Alih –alih dikenakan pasal penyalahguna Narkotika (pasal 127 UU Narkotika ) mereka justru dikenakan pasal peredaran gelap Narkotika (umumnya pasal 111 dan 112 UU Narkotika ) dengan ancaman pidana minimum khusus 4 tahun penjara. Sedangkan terdakwa peredaran gelap Narkotika sebagai bandar hanya 12, 9% dan produsen 0,4%.
Dari data ini terlihat Pemerintah dalam hal ini Penegak Hukum masih menitikberatkan pada kasus – kasus kecil.

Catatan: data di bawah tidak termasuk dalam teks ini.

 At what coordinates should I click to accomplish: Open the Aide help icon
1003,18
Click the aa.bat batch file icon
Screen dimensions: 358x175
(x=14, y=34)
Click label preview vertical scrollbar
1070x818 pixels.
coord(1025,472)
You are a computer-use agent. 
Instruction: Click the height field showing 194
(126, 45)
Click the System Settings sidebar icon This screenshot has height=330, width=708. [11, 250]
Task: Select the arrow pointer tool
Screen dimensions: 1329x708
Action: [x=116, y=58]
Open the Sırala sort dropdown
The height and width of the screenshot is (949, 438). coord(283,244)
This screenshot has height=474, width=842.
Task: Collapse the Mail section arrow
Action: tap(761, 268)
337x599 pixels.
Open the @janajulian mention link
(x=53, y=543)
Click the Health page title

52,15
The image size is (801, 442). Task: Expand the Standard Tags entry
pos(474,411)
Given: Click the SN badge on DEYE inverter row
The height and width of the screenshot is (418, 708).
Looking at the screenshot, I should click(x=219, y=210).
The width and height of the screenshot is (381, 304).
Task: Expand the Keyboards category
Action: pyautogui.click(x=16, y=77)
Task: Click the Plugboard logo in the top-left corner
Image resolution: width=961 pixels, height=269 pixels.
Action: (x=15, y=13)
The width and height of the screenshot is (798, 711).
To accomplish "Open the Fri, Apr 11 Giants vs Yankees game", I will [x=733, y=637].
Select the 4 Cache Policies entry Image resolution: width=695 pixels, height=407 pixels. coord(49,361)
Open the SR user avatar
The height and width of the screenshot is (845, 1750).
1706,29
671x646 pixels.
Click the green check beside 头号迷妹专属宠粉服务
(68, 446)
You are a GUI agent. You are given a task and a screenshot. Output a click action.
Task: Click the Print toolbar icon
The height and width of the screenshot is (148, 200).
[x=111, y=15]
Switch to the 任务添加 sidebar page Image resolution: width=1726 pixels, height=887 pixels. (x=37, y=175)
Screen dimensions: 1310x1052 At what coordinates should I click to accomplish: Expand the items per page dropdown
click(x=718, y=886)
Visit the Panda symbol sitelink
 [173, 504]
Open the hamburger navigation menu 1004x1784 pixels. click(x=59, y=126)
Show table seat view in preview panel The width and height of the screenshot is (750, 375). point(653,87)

Dari sisi jenis barang bukti pada perkara peredaran gelap Narkotika yang sering digunakan adalah jenis sabu 79,2% dan diurutan kedua Ganja 9,7%.
Sebanyak 38,8% dari seluruh terdakwa peredaran gelap Narkotika memiliki sebagai karakteristik pengedar sabu dengan berat bersih (netto) tidak lebih atau kurang dari 1 gram.
Sementara itu pada perkara peredaran gelap Narkotika 1,8% dari seluruh terdakwa peredaran gelap Narkotika dengan karateristik sebagai pengedar ganja dengan berat bersih (netto) tidak lebih atau kurang dari 5 gram ( pengedar kecil ).
Bahkan berdasarkan data yang ada, dua dari lima terdakwa perkara peredaran gelap Narkotika di Indonesia mengedarkan Narkotika dengan jumlah sangat kecil.
Hal ini bertentangan dengan SEMA ( Surat Edaran Mahkamah Agung ) No 4 Tahun 2010 telah menentukan bahwa : Rentang pemakaian Narkotika 1 ( satu ) hari untuk jenis Sabu adalah tidak lebih atau kurang dari 1 gram, dan Rentang pemakaian Narkotika 1 ( satu ) hari untuk jenis Ganja adalah tidak lebih atau kurang dari 5 gram.
Adapun ketentuan rentang pemakaian Narkotika 1 ( satu ) hari adalah (salah satu) persyaratan ambang batas penggunaan Narkotika untuk direhabilitasi.
Berarti 40,6% (38.8 + 1,8) dari seluruh terdakwa peredaran gelap Narkotika telah memenuhi (salah satu) persyaratan Rehabilitasi. Hal ini menjadi wajar bila LAPAS diseluruh Indonesia kelebihan kapasitas, dikarenakan target perang Narkotika (War on Drug ) tidak tepat sasaran.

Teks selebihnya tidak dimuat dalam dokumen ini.